AFDRUKINSTELLINGEN SELECTEREN
Om de afdrukfunctie van de machine te wijzigen, moeten de instellingen in het eigenschappenvenster van het
printerstuurprogramma worden geconfigureerd. Zie "AFDRUKKEN" (pagina 54) voor de procedure om het
eigenschappenvenster van het printerstuurprogramma de openen en voor de basisprocedure om af te drukken.
Windows
Hieronder wordt uitgelegd hoe u instellingen selecteert in de printerdriver aan de hand "Aanpassen aan pagina".
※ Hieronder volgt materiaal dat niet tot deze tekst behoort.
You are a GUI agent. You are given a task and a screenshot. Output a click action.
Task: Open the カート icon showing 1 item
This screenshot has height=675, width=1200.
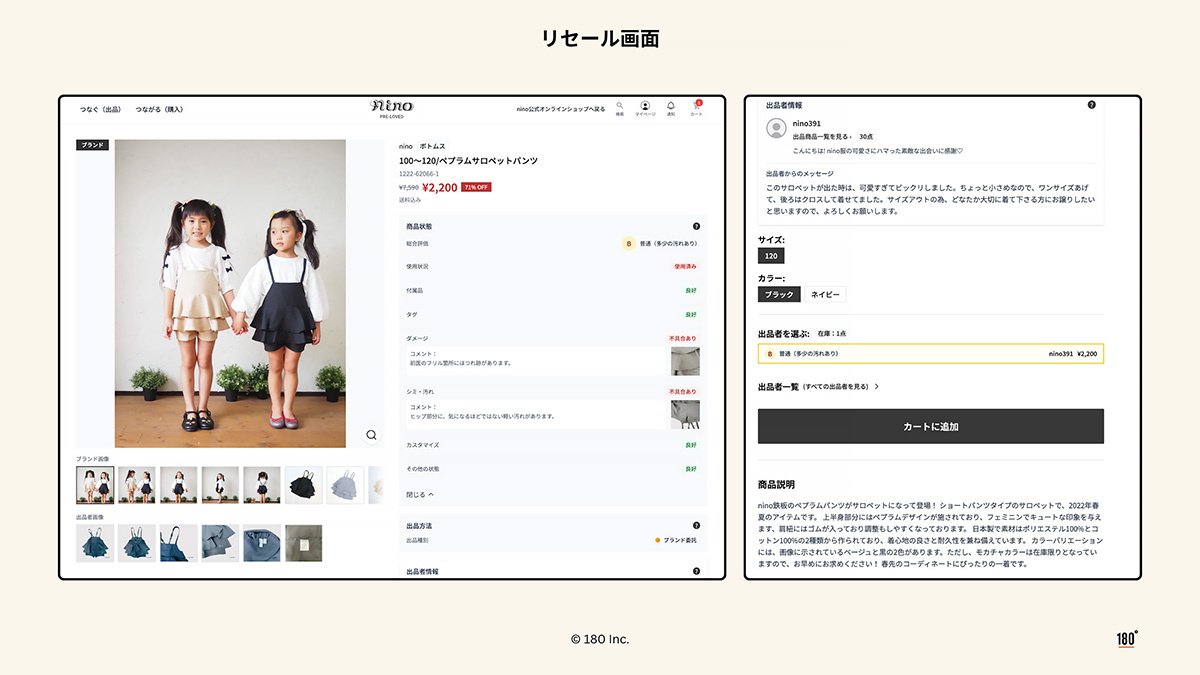697,106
Met de functie passend maken wordt de afbeelding automatisch vergroot of verkleind zodat hij past op het
geselecteerde papierformaat. In dit voorbeeld wordt de afbeelding van A4-formaat afgedrukt op papierformaat
A3.
De procedures om de printerdriverinstellingen te configureren, kunnen variëren per instelling. U vindt meer
informatie over elke instelling in "3. VEELGEBRUIKTE FUNCTIES" en "4. HANDIGE PRINTERFUNCTIES"
in de Printerhandleiding.
(1)
(2)
62
(3)
(4)
(5)
Selecteer de afdrukinstellingen.
(1) Klik op het tabblad [Papier].
(2) Selecteer [A4].
Selecteer het formaat van de afbeelding.
(3) Selecteer [Aanpassen aan pagina].
(4) Selecteer [A3].
Selecteer het formaat van het papier
waarop u wilt afdrukken.
(5) Klik op [OK].
Hiermee zijn de instellingen voltooid. Begin
met afdrukken.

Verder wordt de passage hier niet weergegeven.